CASACOR PE 2017 – O que teve

De 21/09 a 12/11 aconteceu a 20ª edição da CASACOR PE, mais uma vez, esse ano, no famoso casarão na AV. Rui Barbosa, no bairro das Graças, em Recife. Esse foi o segundo ano que eu, como estudante de Interiores, fui conferir a mostra acompanhada dos meus colegas de sala. A primeira vez que fui, em 2008, cursando o último período de Publicidade e Propaganda e ainda bem longe de tomar esse rumo, foi, com certeza, um divisor de águas na minha vida, pois lembro bem a sensação que tive ao ver tantos ambientes incríveis em um mesmo lugar, e ainda sem muita noção e conhecimento, ficar imaginando o que eu mudaria, analisando o que eu tinha gostado ou não, etc. Posso afirmar que a exposição da CASACOR me ajudou, sim, a decidir o meu futuro.

Mas voltando ao presente, vamos falar sobre a mostra desse ano e de quais foram as minhas impressões em relação a cores, revestimentos, materiais e peças de decoração?! Para quem nunca foi, talvez não se tenha noção das dimensões desse casarão, mas imagina aí que teve mais de 40 ambientes decorados, cada um por um arquiteto/escritório e assim, talvez, você consiga ter uma noção melhor de espaço. Cada ambiente é planejado e projetado por alguém, até mesmo os corredores e banheiros de uso do público que ali visita. Este ano o percurso foi priorizado para que a casa fosse valorizada e havia uma sinalização para que você seguisse uma determinada ordem, para que nada passasse batido e você conseguisse planejar bem o seu tempo de visita.

Em relação à mostra do ano passado, a desse ano me pareceu bem mais simples em relação a coisas diferentonas inovações. Embora tenha gostado e elegido muitos ambientes como incríveis, me pareceram bem mais simples e sóbrios do que os ambientes encontrados na edição anterior. Esse sentimento de comparação foi quase unânime entre todos da minha turma. Em relação aos materiais, o uso do acrílico foi algo que chamou atenção. Pode ficar atento porque, com certeza, vai ser tendência e vai aparecer em muitos ambientes ainda.

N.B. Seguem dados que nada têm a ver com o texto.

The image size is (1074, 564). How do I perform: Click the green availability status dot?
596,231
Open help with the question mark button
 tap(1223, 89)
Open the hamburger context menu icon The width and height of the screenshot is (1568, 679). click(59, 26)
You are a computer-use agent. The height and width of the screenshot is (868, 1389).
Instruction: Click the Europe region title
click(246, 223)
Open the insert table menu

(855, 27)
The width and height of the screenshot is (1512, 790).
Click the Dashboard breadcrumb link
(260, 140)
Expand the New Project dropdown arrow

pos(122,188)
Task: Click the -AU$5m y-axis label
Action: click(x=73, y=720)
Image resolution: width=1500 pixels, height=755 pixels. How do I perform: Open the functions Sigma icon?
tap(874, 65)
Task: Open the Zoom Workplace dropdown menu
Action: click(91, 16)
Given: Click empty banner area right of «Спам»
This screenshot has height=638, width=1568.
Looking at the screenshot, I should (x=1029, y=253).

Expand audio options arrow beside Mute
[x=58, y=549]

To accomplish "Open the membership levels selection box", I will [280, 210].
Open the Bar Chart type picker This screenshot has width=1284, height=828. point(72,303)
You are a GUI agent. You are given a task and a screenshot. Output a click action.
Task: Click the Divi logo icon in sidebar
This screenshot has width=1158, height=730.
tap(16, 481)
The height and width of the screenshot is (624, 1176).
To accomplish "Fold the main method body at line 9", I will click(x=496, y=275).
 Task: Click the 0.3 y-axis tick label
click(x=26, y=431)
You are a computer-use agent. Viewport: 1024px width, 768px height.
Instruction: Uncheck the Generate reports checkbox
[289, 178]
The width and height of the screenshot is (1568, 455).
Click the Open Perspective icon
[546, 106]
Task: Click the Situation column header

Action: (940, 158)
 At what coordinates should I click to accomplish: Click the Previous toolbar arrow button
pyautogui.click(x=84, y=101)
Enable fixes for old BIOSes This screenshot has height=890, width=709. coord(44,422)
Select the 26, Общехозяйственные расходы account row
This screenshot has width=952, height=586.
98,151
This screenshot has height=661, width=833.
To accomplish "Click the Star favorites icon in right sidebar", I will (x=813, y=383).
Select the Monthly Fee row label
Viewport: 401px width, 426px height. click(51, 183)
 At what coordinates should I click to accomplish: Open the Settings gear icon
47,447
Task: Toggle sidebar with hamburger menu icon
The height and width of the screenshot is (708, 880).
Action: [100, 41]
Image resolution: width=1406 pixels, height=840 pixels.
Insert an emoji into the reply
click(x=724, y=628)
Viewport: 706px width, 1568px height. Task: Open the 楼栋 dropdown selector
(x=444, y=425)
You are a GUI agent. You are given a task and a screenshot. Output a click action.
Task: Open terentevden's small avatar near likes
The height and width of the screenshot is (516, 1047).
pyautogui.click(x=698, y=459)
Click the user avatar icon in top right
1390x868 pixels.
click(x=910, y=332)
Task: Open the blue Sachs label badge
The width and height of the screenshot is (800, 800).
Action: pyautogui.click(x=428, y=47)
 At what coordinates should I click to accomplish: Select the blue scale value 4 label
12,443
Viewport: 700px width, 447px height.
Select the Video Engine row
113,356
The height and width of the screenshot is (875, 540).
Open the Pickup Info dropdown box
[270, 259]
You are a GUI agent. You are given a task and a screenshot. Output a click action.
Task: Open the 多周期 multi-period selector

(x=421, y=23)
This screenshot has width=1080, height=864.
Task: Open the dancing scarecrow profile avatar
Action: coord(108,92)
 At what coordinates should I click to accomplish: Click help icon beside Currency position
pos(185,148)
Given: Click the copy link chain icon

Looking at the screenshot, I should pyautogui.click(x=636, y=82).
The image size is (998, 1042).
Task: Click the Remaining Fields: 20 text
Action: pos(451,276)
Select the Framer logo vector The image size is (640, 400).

A mistura do contemporâneo com o antigo também foi algo bastante notável. Em muitos ambientes pudemos ver o uso da palhinha, técnica utilizada em móveis que apareceram pela primeira vez na Holanda, na Inglaterra e na França em torno da década de 1660 e, depois, seguiram para o Brasil. Elementos mais vintage junto com o contemporâneo foi algo visto em vários ambientes, além da mistura do aço com a madeira, tendência que já veio mostrando suas garras há alguns meses. O rosé gold continuou presente em detalhes como torneiras e acessórios de decoração, mas o dourado não perdeu a realeza e também foi bastante usado.